- Born: November 18, 1963 (age 62) Wareham, Massachusetts, United States
- Citizenship: Mashpee Wampanoag Tribe and U.S.
- Education: Massachusetts Institute of Technology
- Occupation: Linguist
- Known for: Revitalization of Wôpanâak language
- Awards: MacArthur Fellowship

= Jessie Little Doe Baird =

Native American linguist

Jessie Little Doe Baird (also Jessie Little Doe Fermino, born 18 November 1963) is a linguist known for her efforts to revive the Wampanoag (Wôpanâak) language. She is the co-founder of the Wôpanâak Language Reclamation Project (WLRP).

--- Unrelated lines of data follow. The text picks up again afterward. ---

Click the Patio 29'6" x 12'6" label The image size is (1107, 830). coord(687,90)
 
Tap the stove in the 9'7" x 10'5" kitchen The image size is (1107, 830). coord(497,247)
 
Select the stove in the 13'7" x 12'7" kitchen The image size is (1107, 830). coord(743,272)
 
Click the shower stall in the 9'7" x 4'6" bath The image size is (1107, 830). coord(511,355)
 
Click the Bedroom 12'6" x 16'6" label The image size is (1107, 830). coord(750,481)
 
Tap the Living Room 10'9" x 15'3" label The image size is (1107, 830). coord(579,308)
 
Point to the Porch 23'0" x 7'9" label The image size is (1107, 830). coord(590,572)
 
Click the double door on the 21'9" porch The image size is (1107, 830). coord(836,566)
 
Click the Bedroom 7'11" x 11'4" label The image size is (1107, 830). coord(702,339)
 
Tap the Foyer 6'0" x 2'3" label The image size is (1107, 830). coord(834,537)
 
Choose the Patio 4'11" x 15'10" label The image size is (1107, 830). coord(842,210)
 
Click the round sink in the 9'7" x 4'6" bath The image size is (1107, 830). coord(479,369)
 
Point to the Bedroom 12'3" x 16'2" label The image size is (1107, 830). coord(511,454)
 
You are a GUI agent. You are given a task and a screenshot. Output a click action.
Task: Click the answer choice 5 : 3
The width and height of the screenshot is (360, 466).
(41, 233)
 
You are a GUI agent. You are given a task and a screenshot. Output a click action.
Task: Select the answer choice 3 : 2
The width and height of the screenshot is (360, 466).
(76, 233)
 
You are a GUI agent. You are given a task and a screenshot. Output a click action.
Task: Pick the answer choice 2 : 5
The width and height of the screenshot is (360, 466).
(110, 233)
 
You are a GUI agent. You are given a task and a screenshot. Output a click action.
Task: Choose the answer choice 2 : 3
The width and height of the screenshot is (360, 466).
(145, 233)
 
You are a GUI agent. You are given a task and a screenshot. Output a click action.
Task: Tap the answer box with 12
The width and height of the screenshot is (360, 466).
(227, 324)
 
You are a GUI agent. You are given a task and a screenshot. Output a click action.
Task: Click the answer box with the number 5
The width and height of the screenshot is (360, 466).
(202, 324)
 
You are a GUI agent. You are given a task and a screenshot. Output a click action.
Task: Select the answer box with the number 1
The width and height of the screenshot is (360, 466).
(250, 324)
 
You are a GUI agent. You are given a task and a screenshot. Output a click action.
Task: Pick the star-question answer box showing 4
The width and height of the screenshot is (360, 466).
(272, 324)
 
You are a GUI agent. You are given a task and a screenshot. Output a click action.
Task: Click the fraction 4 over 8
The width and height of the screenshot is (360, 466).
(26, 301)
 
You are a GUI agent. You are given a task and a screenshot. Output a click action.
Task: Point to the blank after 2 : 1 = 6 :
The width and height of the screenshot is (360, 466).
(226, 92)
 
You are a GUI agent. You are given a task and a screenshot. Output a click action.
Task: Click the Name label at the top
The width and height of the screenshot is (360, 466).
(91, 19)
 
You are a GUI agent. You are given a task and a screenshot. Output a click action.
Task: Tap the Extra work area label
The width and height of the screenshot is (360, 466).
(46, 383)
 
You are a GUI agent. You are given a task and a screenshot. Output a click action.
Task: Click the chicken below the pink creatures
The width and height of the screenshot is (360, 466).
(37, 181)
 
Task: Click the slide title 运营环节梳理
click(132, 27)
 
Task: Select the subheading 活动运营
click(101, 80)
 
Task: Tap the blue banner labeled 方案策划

She lives in Mashpee, Massachusetts.

== Background ==
In 1992 or 1993, Baird experienced many dreams that she believed to be visions of her ancestors meeting her and speaking in their language, which she did not understand at first. According to a prophecy of her Wampanoag community, a woman of their kind would leave her home to bring back their language and "the children of those who had had a hand in breaking the language cycle would help heal it." These legends and visions were big motivators for Jessie to start teaching and working towards recovering Wôpanâak language and culture. She began raising funds for this project along with teaching the Wôpanâak language at tribal sites in Mashpee and Aquinnah.

Baird modeled her program after the Hawaiian immersion school system, which was implemented in Hawaii to help revitalize Hawaii's language and culture. This system starts with a master speaker, who works with other adult apprentices individually or a small group of people. They work intensively for 20 - 30 hours per week to master the language under a certain time period. Once those people have learned the language, they go on to teach younger, more inexperienced people so the language can be spread. Implementing this system allowed the WLRP to begin rekindling the Wampanoag language. As of 2025, more than 500 people have taken her Wôpanâak classes, ranging from preschoolers to "master apprentice" level.

== Education, database and dictionary==
Baird studied for a master's degree at Massachusetts Institute of Technology, where she studied with linguist Dr. Kenneth L. Hale, who was a scholar of indigenous languages. Together they worked on deciphering grammatical patterns and depicted vocabulary lists from archival Wôpanâak documents. They collaborated to create a language database based on official written records, government correspondences and religious texts, an example being a 1663 Bible printed by Puritan minister John Eliot kept in the archives of MIT.

This led Baird and Hale to begin compiling a Wôpanâak-English dictionary in 1996, with more than 10,000 words. This is still being updated and added to by Baird to help her students, historians and other linguists interested in learning the Wôpanâak language.

== Advocacy and public service ==
Jessie Little Doe Baird set up the Wôpanâak Language Reclamation Project to revitalize the Wampanoag language. The project helped the Mashpee Wampanoag to create a language immersion school.

Baird and her work on Wôpanâak language reconstruction and revival are the subject of a PBS documentary, We Still Live Here: Âs Nutayuneân, directed by Anne Makepeace. The film goes over the story of how the Wôpanâak language was revived. It also goes into Wôpanâak history, how their land was taken from them, and other hardships that these people have faced.

Baird is the vice-chairwoman of the Mashpee Wampanoag Indian Tribal Council.

== Awards and honors ==
She received a MacArthur Fellowship in 2010. A week after receiving this award, "the tribe’s language project received a federal grant to implement a master-apprentice program with Jessie as the master speaker to three full-time language apprentices, Nitana Hicks, Tracy Kelly, and Melanie Roderick, who share her long-term commitment to opening a tribal charter school."

In 2017, Jessie Little Doe Baird received an honorary doctorate in social sciences from Yale University.

In 2020, Baird was named one of USA Today's "Women of the Century" for her work in reviving the Wampanoag language.